Dipastikannya, dengan adanya iuran Tapera ini, akan memberikan dampak positif terhadap pekerja swasta, salah satunya mendapatkan kemudahan dalam membeli rumah.
“Dia bisa beli rumah. Kalau ASN sudah ada, kalau ASN sudah dipotong langsung (gajinya), ini hanya untuk yang pegawai swasta diikutkan Tapera sehingga dia ikut dalam Program,” kata Basuki.
Presiden Jokowi sudah menandatangani Peraturan Pemerintah (PP) Nomor 21 Tahun 2024 tentang perubahan atas PP Nomor 25 Tahun 2020 tentang Penyelenggaraan Tabungan Perumahan Rakyat (Tapera).
Dalam aturan tersebut mengatur tentang pemotongan gaji, upah atau penghasilan para pekerja Indonesia untuk simpanan Tabungan Perumahan Rakyat (Tapera).
Klasifikasi kelompok yang wajib mengikuti program ini yakni ASN, TNI, POLRI, pekerja BUMN/BUMD, serta pekerja swasta. Pemberlakukan pemotongan gaji untuk simpanan Tapera ini pun berlaku sejak tanggal diundangkan yaitu 20 Mei 2024.
Dana Tapera yang akan ditarik setiap bulannya adalah sebesar 3 persen dari gaji atau upah untuk peserta pekerja dan penghasilan untuk peserta pekerja mandiri.
Khusus untuk peserta pekerja, simpanan ini ditanggung bersama oleh pemberi kerja sebesar 0,5 persen dan pekerja sebesar 2,5 persen.

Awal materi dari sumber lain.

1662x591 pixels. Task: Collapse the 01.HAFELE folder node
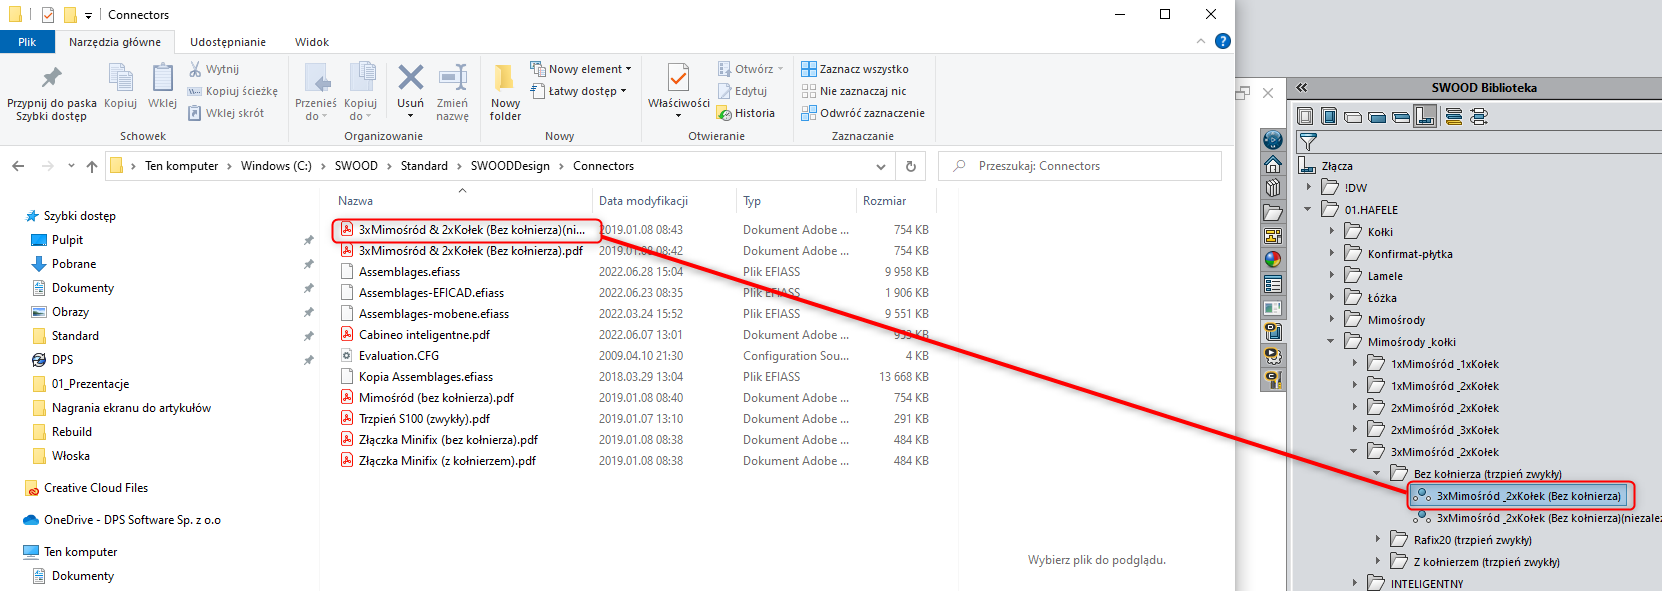tap(1308, 210)
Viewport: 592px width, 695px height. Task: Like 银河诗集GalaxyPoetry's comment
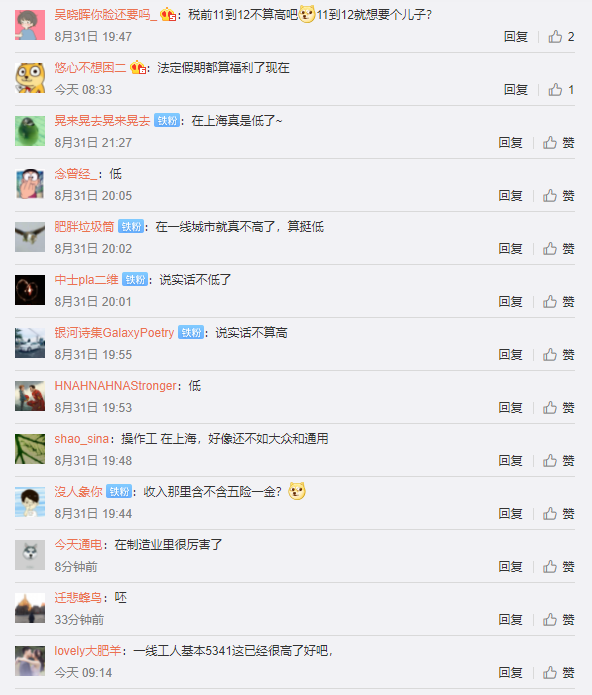click(x=558, y=355)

Dengan demikian, setiap pekerja akan mengalami pemotongan gaji yang harus disetorkan ke dana Tapera.
Untuk para buruh di Kalimantan Timur, Pemerintah Provinsi telah menetapkan Upah Minimum Provinsi (UMP) yang berlaku mulai 1 Januari 2024 sebesar Rp 3.360.858. Penetapan UMP Kaltim 2024 ini tertuang dalam Surat Keputusan (SK) Gubernur Kalimantan Timur Nomor 100.3.3.2/K.814/2023 tentang Penetapan Upah Minimum Provinsi Kalimantan Timur Tahun 2024.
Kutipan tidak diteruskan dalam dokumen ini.